The following day they came back to start to paint the main trim color the yellow we had selected.  Holy yellow! The problem is something that looks very pale on the small mock up, looked extremely bright and glaring once it goes up.  I came home from work and gulped. I actually kinda regret that we never took a picture because our house looked like a sports jersey (in a somewhat cool way).  As soon as Josh came home I told him we had to go get another color!  We went out to Sherwin Williams at 6:00pm and went to the white section and then picked the yellowest white we could find.  The color was called Tea Light and was about 4 shades lighter then the original color.  The next day our painters got two new gallons and started covering up our little issue.  This color was perfect, it looked like buttercream.  It still read yellow but definitely not in a primary kid school kind of way.  We did keep the porch ceiling the darker yellow as a testament and also because it looked great up there without sunlight.

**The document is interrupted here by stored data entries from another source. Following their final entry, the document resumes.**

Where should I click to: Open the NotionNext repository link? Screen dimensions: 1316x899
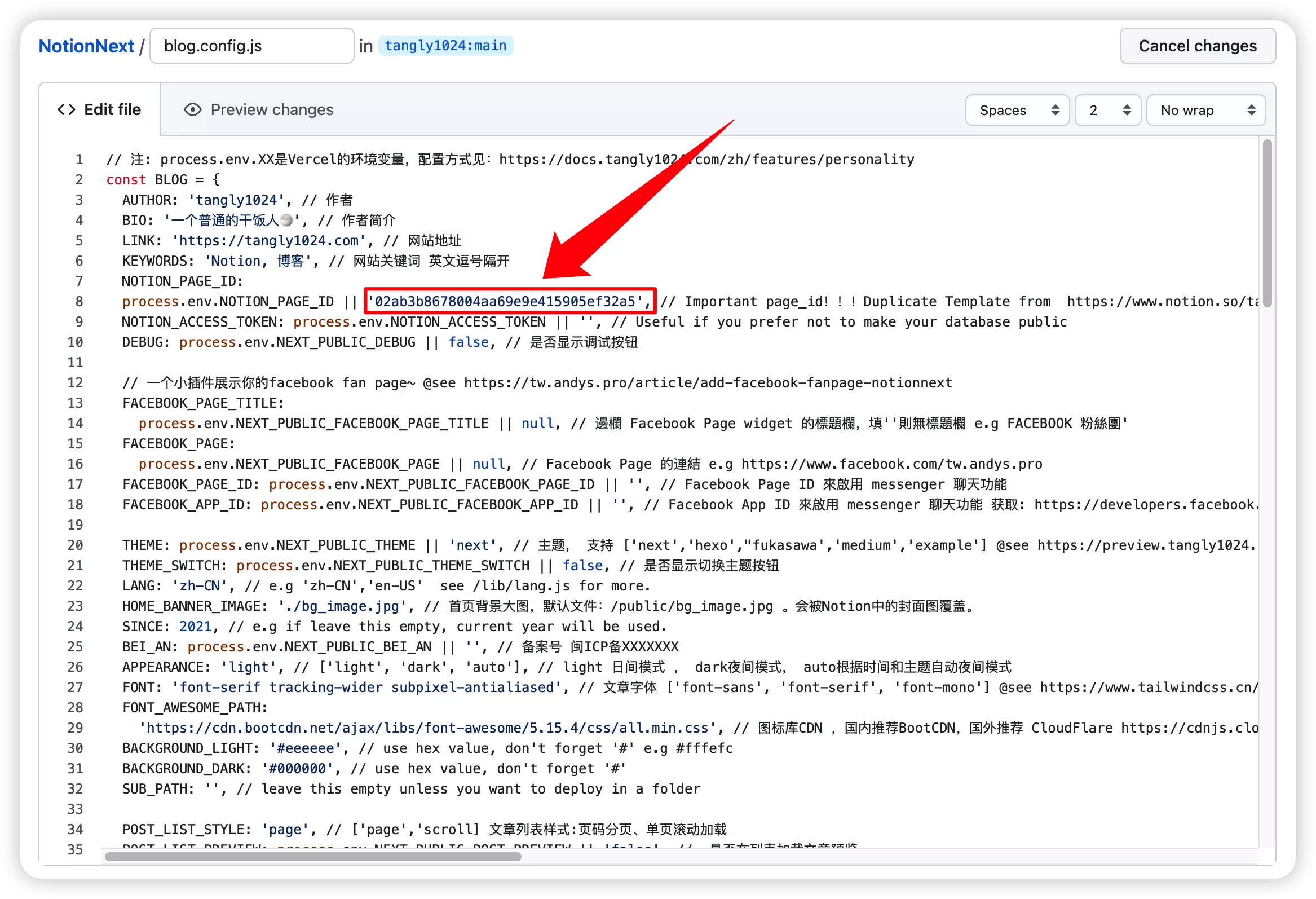coord(86,46)
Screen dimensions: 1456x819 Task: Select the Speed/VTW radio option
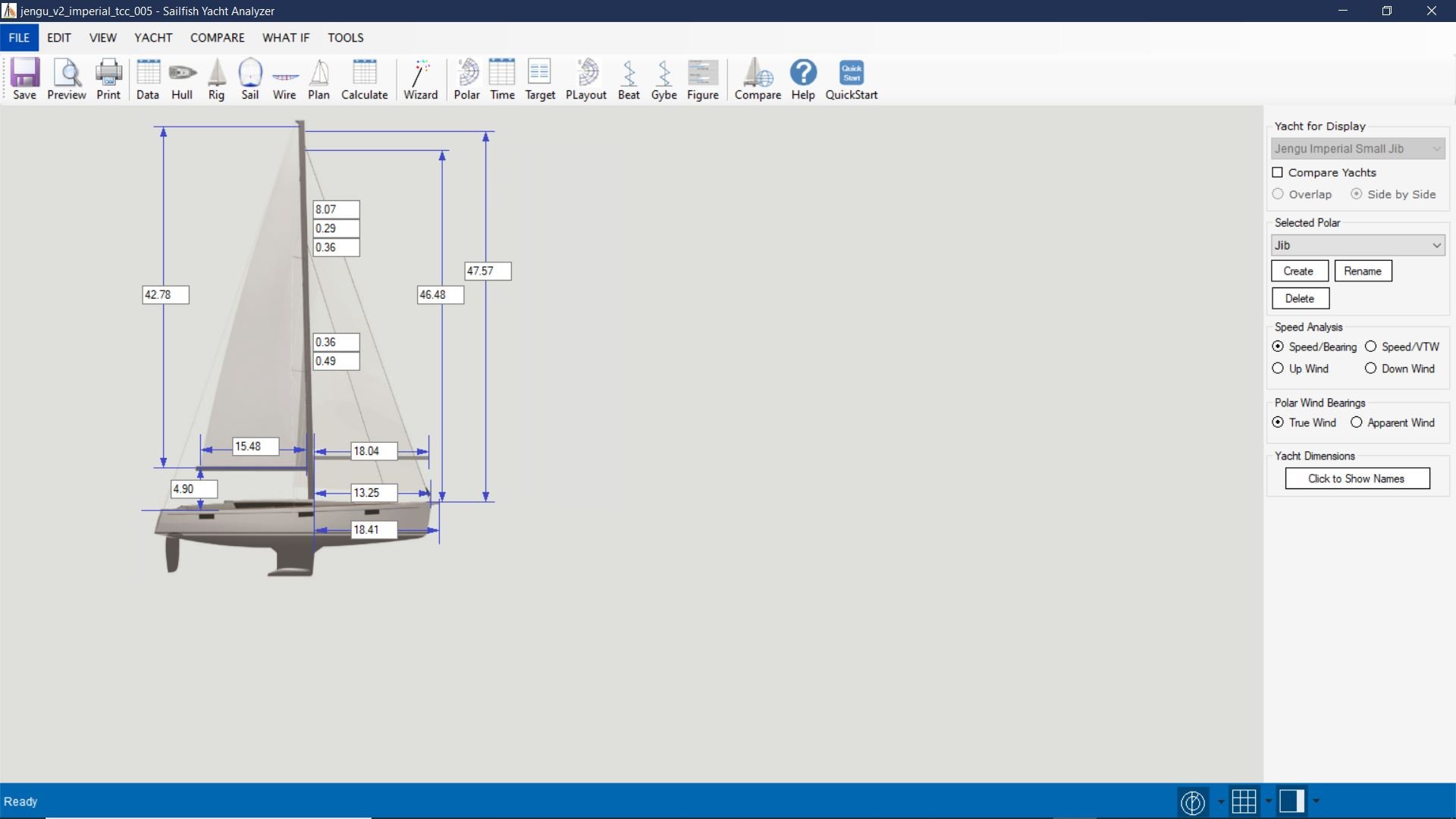[x=1370, y=347]
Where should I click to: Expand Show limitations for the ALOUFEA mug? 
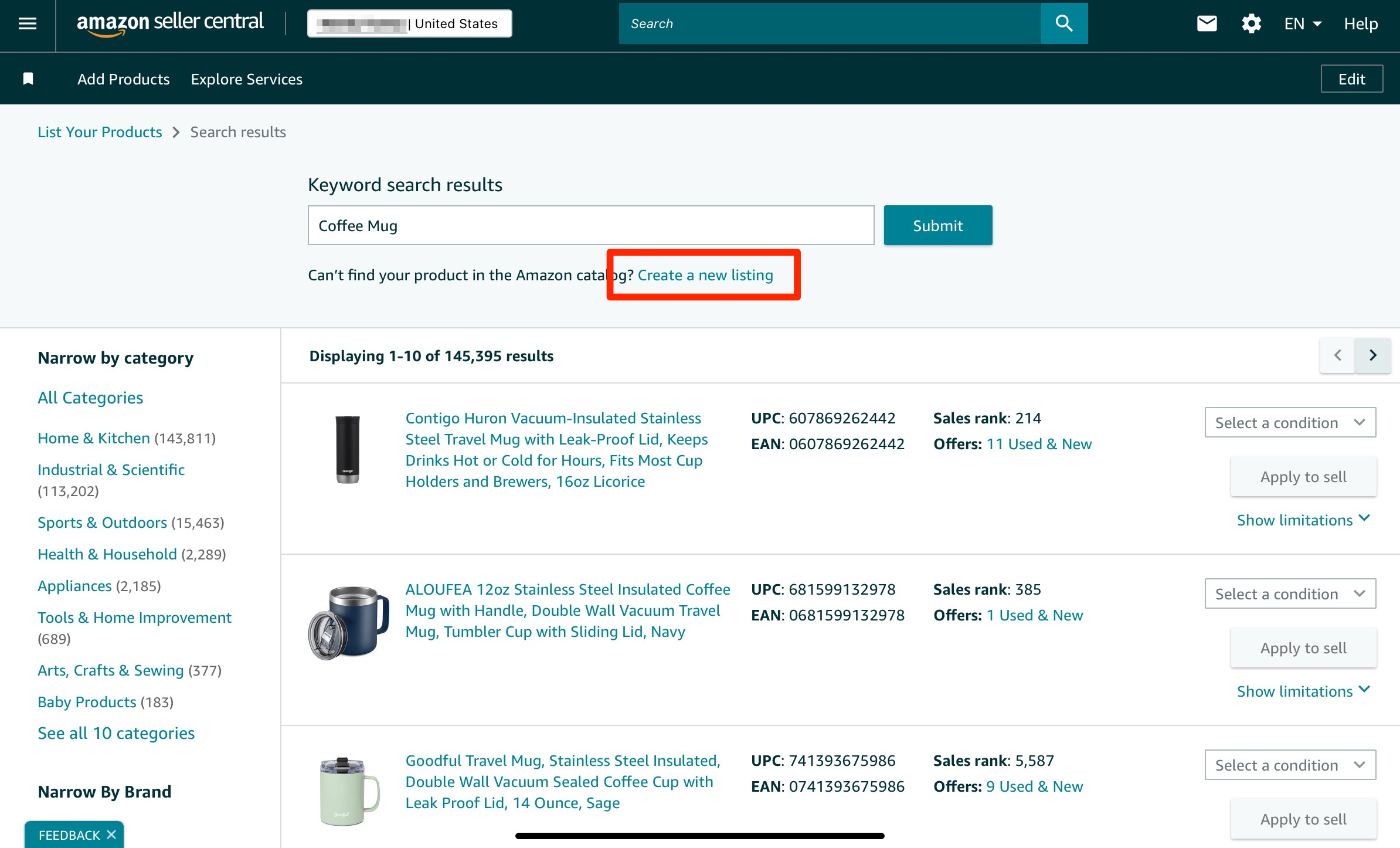click(x=1303, y=691)
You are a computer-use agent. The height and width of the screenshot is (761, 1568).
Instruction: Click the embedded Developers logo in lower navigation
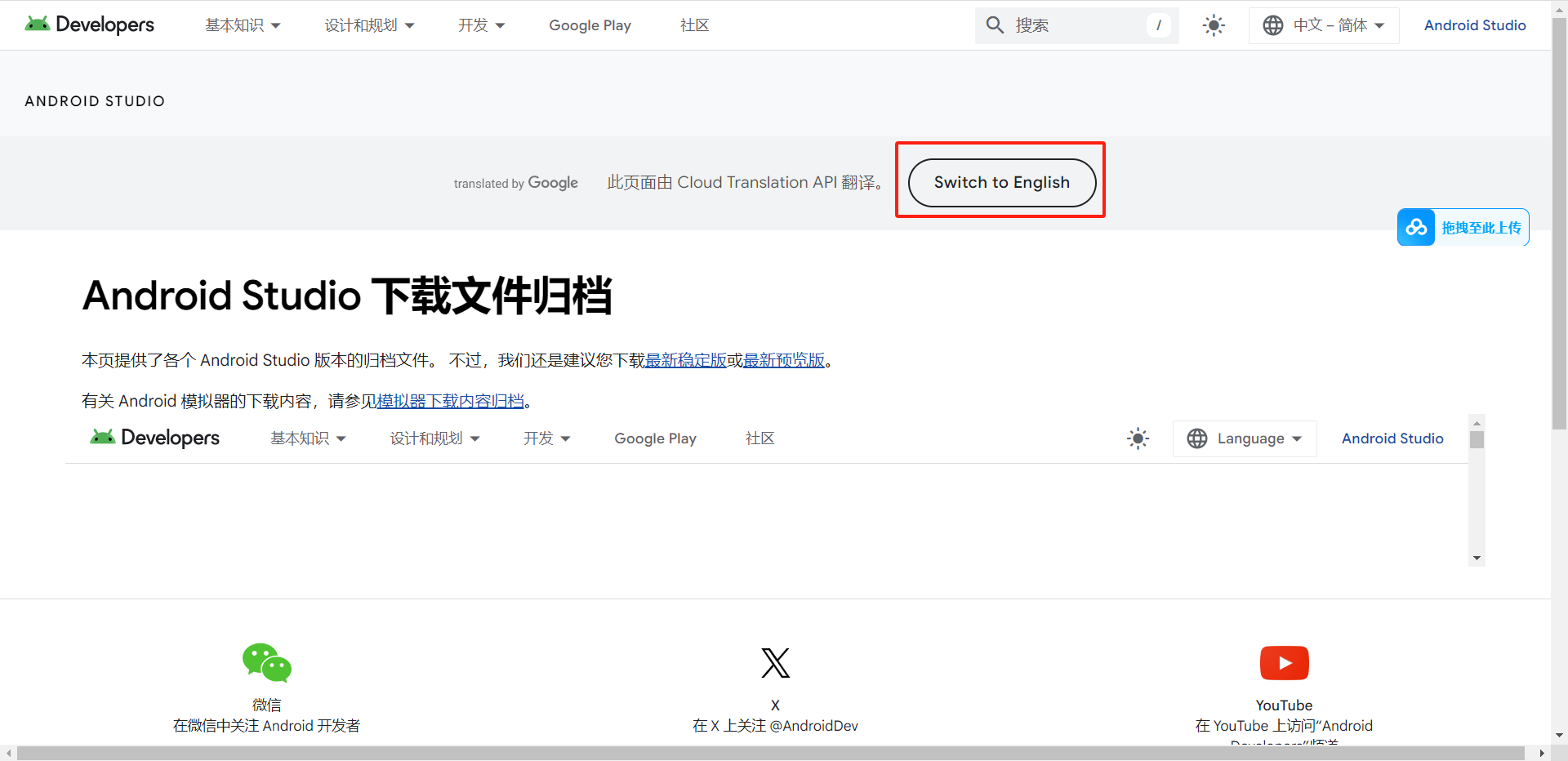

The delicate nature of painting all the window sashes took some additional time so it took about a week to get the overall color scheme.  To save money I painted the front door and the french doors since doors take a lot of time and detail work.  In the end, we couldn't have been happier with our (almost original) picks.

Our little project was slowly wrapping up!

Thursday, May 3, 2012

Paint Selection Sunday

June 2011

We are finally here, paint colors... the most exciting and overwhelming part of the entire process! At first, I was leaning towards a green house, but in Portland that is a pretty common color.  Josh and I both decided we wanted to paint the house blue.  I recently learned on This Old House that blue is the most popular house color in America besides white.  So, maybe not as original as we thought.... We knew we wanted a darker blue tone, darker colors make your house feel bigger rather than smaller (the opposite of the inside).  Also, since we reused our old siding and only scraped the old paint off we were left with 'alligatoring' which is a term for uneven scaly paint.  The brighter colors would highlight this fact.  The darker ones would help this blend in. Josh and I found we were both on the same page and quickly picked three choices and had a clear favorite.  For those wondering:  Our blue choices were Benjamin Moore: From top to bottom Van Deusen Blue, Lucerne, Buckland Blue. Then the trim decision came into play.

We knew we wanted to use a historic tri-color scheme for the house.  This means you have a body color for the house, a trim color, and a third color for both your doors and the interior sashes of your windows.  I have always wanted to have a maroon door.  I can't explain it, I just have always wanted one.  I love the way a Christmas wreath looks on it, I like the way it stands out to everyone who walks by.  Josh was willing to agree to the maroon, even though several of my red choices made him very nervous.  I was going for cranberry (not quite red).  Reds are hard and it took 4 choices and multiple swatches to pick the right one. 

The hardest part was the main trim color.  White trim is boring and we did not want the house to look like an American flag.  We were divided between going a pale green or a pale yellow color.  We really leaned towards the green for a while, however with the blue, the green and the red it was starting to look like a crayon box!  For a while Josh was looking at a scheme to have green trim and paint the window sashes a light yellow.  It was definitely brighter but I didn't think there was enough contrast between the two colors. We went back and forth with yellows, one was too yellow, one too orange, one seems kinda gold like.  In the end, we created some mock-ups that helped make the decision.  We spent an afternoon sipping drinks and repainting our mock up all the different choices.

By late afternoon we had a choice.  Now it was time to get it on the house!